Gut, dass mit der hohen Miete trifft bei Eigentumswohnungen wohl nicht zu – aber winzig ist die Küche dennoch, aber gekocht wird viel. Was ist die Folge: Wrasenentwicklung in der Küche. Und was machen sehr, sehr viele: Sie klappen oft, lange oder immer trotz kalter bis sehr kalter Temperatur die Fenster in der Küche und im Bad an, so dass über den ca. 15 cm breiten Spalt ununterbrochen kalte Luft in die Küche und die Wohnung strömt.

Macht ja nichts – die Heizkörper gleichen es ja wieder aus!!!

Ich habe mal ausgiebig Küchenfenster und Badfenster der anderen Wohnungen beäugt – es gibt bei den Küchenfenstern, die ich gesehen habe, NICHT EIN EINZIGES, wo das Fensterbrett frei ist und eine richtige Öffnung des Fensterflügels zuließe – auch bei mir nicht. In den anderen Zimmern sieht es ähnlich aus – ich glaube, ich habe kaum mal ein richtig offenes Fenster gesehen – im Sommer natürlich ja.

So oder so ähnlich sah es auf dem Küchenfensterbrett bis vor kurzem bei mir aus:

oder so

Ich habe mir ein Herz gefasst, einiges um- oder weggeräumt und jetzt muss ich nur noch eine Obstschale herunter nehmen, wenn ich das Küchenfenster aufmachen möchte. Wenn ich mich so umgucke in meiner Umgebung, bin ich die erste und einzige mit dieser bahnbrechenden Lüftungsmethode. – Die flachen Sachen stören nicht, ich kann die Waage gleich auf dem Fensterbrett nutzen und die angeklemmte Lampe begrenzt die Öffnung, so dass der rote Übertopf für Obst geschützt ist.

Es gibt jetzt einige nicht 100pro-günstige Standorte für Küchenutensilien, aber daran werde ich mich gewöhnen.

Der Obsttopf im Regal muntert die Umgebung ein wenig auf und die Waage im Flur ist nach kurzer Standzeit dann doch auf ein Fensterbrett gewandert – in meinem Zimmer. Zwei Waagen in der Küche ist wie Reichtumsalarm.

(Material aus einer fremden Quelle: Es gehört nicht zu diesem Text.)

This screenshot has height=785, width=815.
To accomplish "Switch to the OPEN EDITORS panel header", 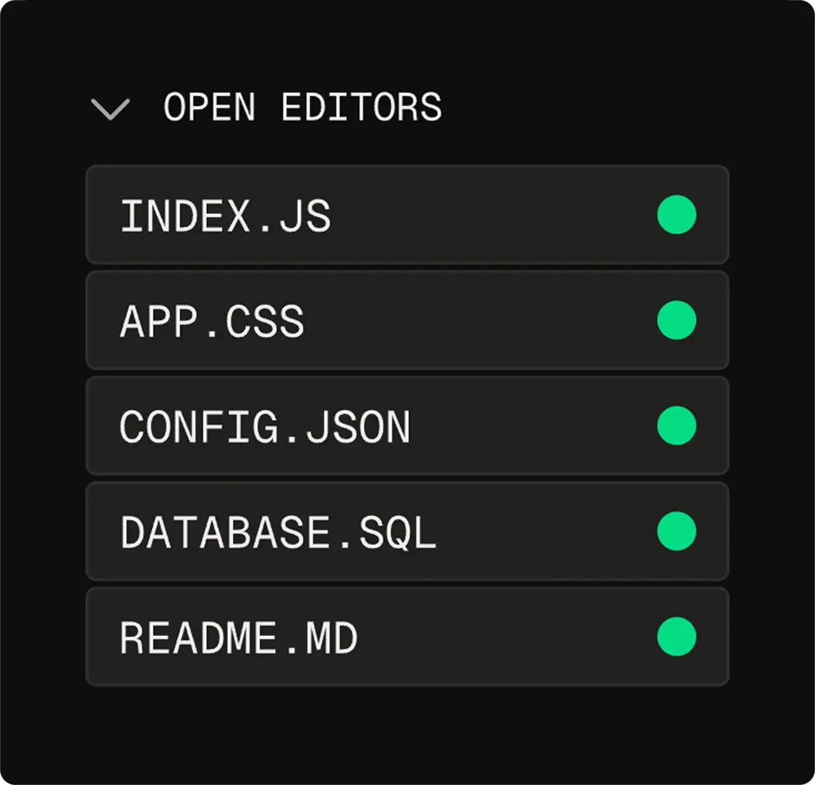I will (303, 107).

Das gleiche mit den vollgestellten Fensterbrettern ist auch in den Zimmern zu beobachten. – Das mit der Querlüftung mache ich ja jetzt schon einige Tage – und seitdem habe ich keine Wasserränder mehr am unteren Rand der Scheiben – vielleicht bisher doch zu wenig gelüftet und dem Schimmel Vorschub geleistet. – Das „Lüftungsfenster-Fensterbrett“ sieht jetzt richtig kahl und nackt aus.

Dafür ist das zum Balkon hin um so voller geworden – aber da ist ja die Balkontür daneben, die frische Luft herein lässt.

Über das eigentliche Hausklima werde ich lieber schweigen – nur soviel, ich sehne mich öfter mal – in dieser Beziehung – in meine alte Wohnung zurück.

Worüber könnte ICH mich aufregen:

  • Hundegebell
  • Papageiengekrächz
  • Raucher im Haus oder im Fahrstuhl

Worüber rege ich mich auf: Siehe die vorhergehenden Zeilen.

Worüber regen sich andere auf: über Kinder in jeglicher Art und Auftrittsweise, denn Kinder haben hier kaum eine Lobby, weder auf dem Spielplatz noch in der Wohnung. Und der nächste Aufregegrund: Ausländer, da kann man schimpfen wie ein Rohrspatz, auch wenn sie sich nicht schlechter benehmen als Einheimische.